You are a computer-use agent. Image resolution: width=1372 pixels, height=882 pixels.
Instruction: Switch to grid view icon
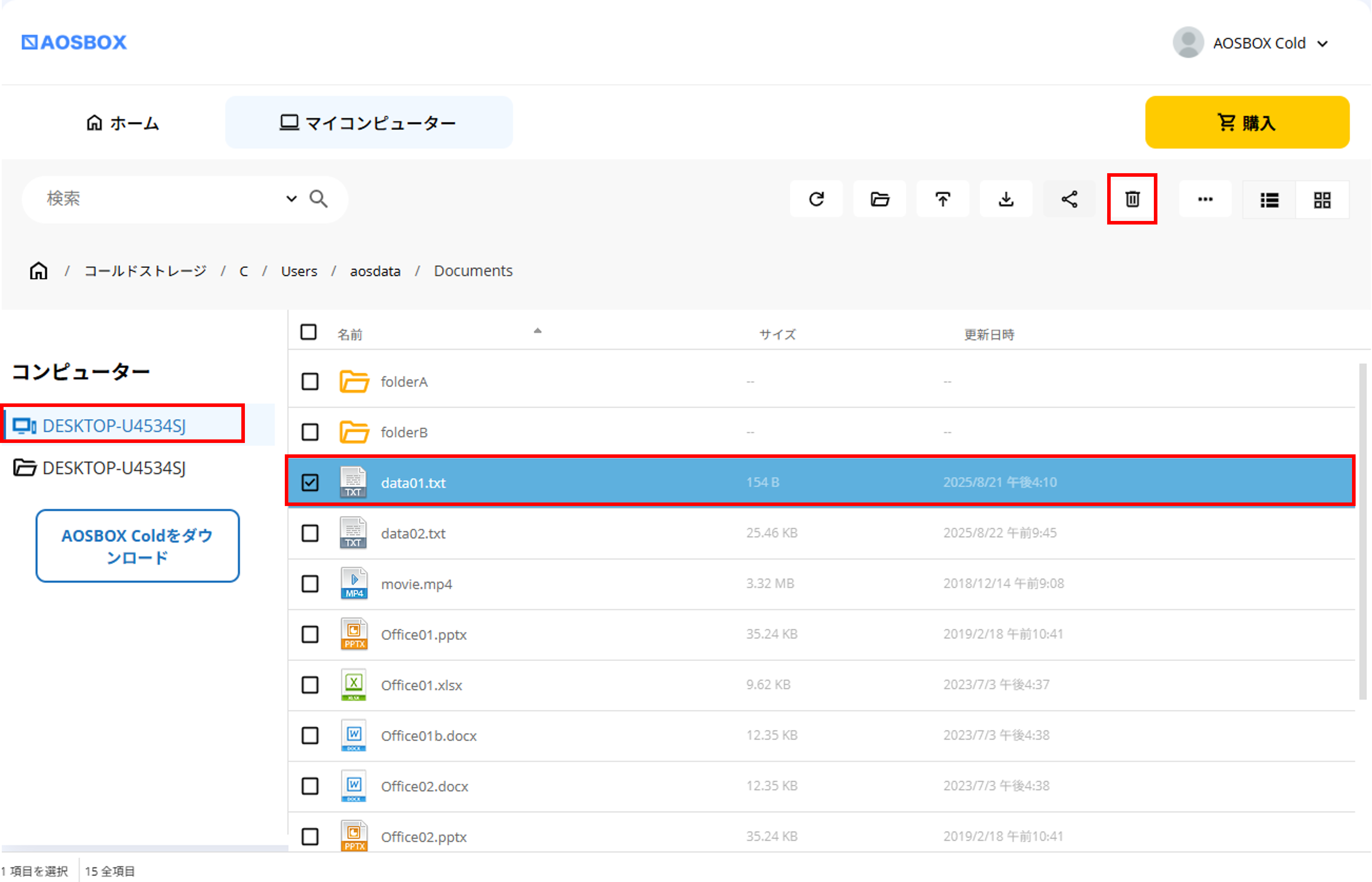click(1322, 200)
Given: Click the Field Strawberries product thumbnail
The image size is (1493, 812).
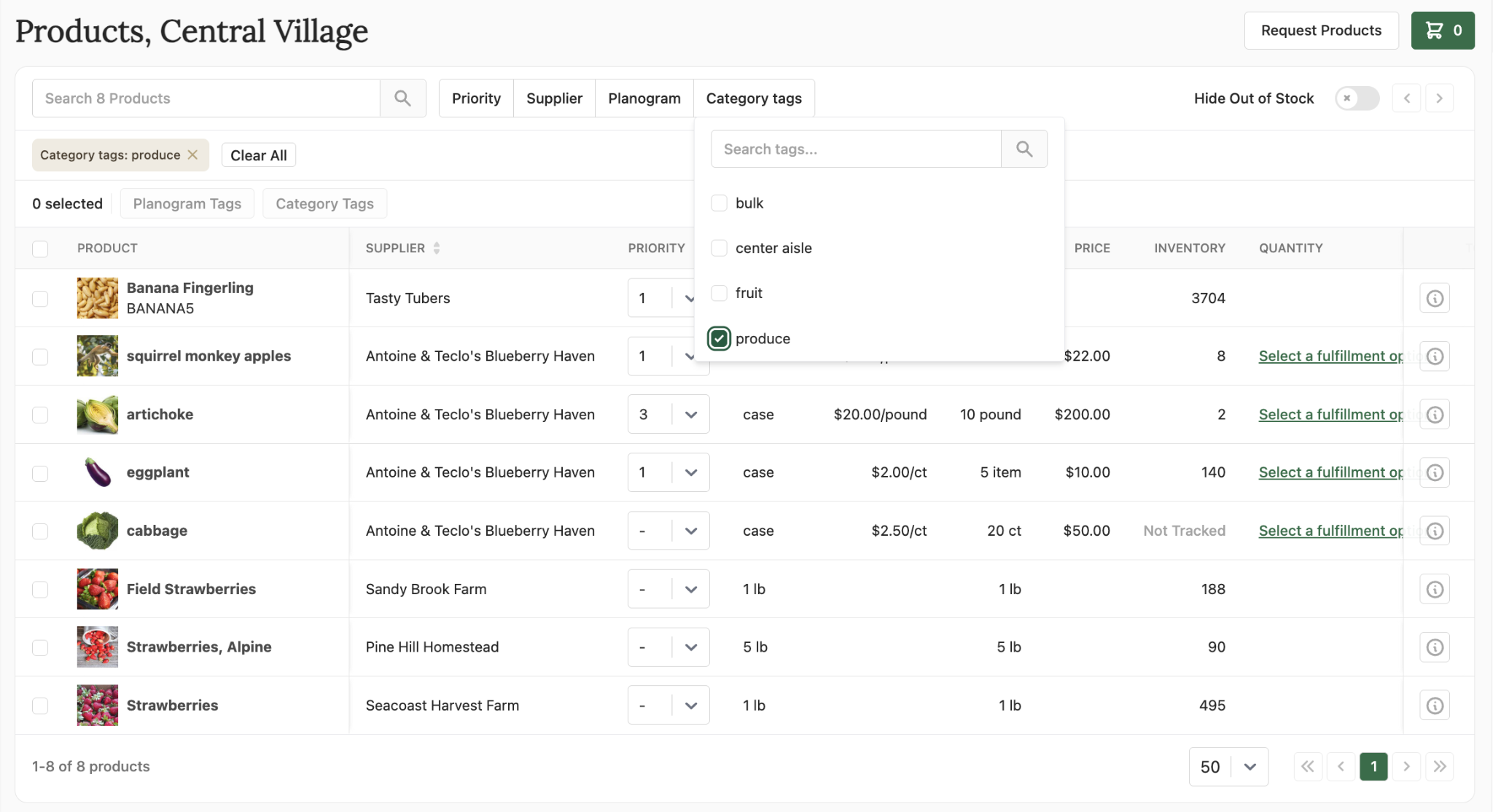Looking at the screenshot, I should tap(98, 589).
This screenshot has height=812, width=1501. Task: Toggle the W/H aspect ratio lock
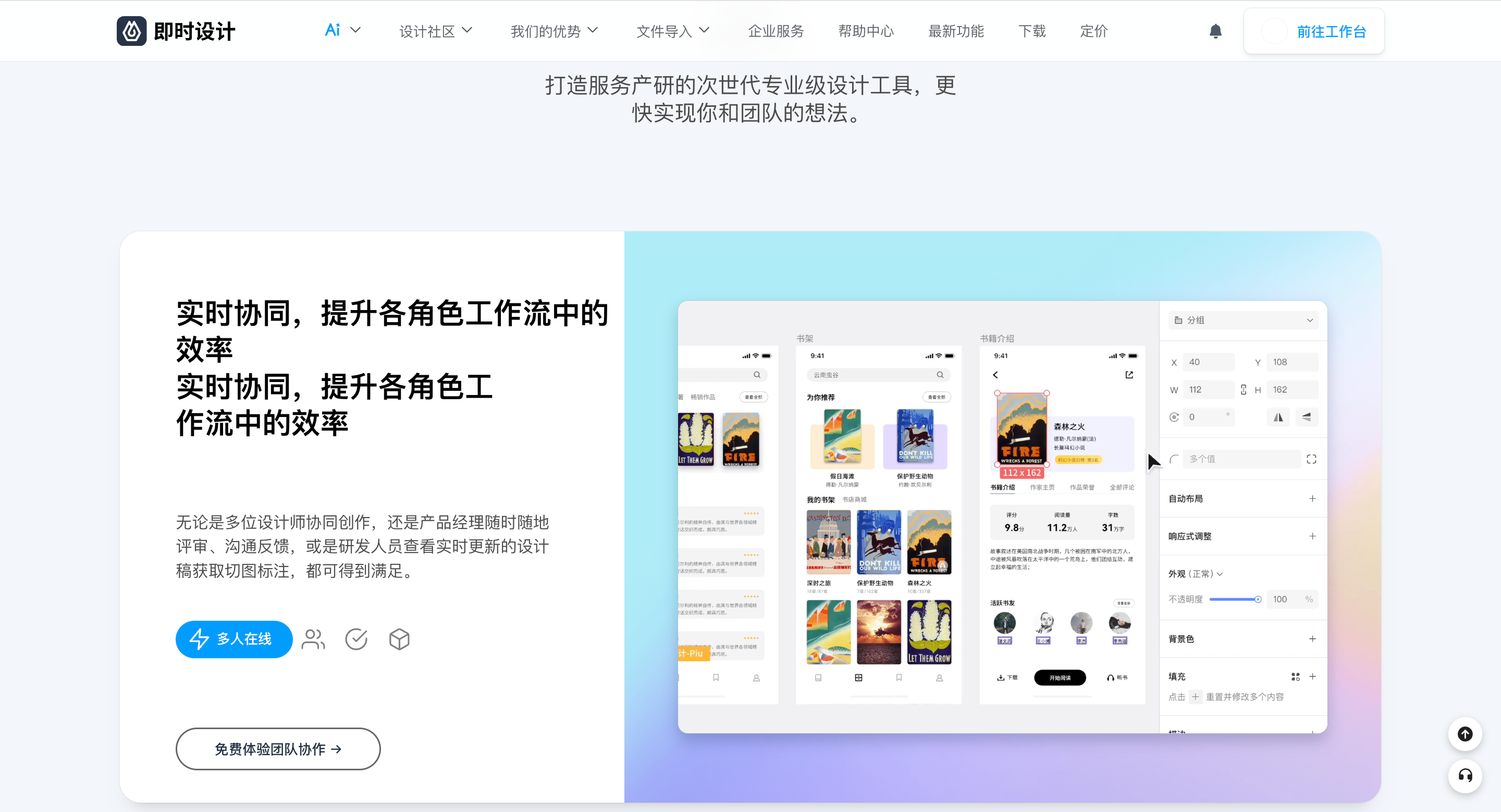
#####
# EXERCISE REQUIREMENTS:
Starting with the line that contains "Instruction: Switch to grid view icon", print every remaining line of the records above, exactly as it stands. Do not print the pictures.

# YOUR RESPONSE:
Instruction: Switch to grid view icon
click(1322, 200)
Given: Click the Field Strawberries product thumbnail
The image size is (1493, 812).
Looking at the screenshot, I should tap(98, 589).
This screenshot has height=812, width=1501. Task: Toggle the W/H aspect ratio lock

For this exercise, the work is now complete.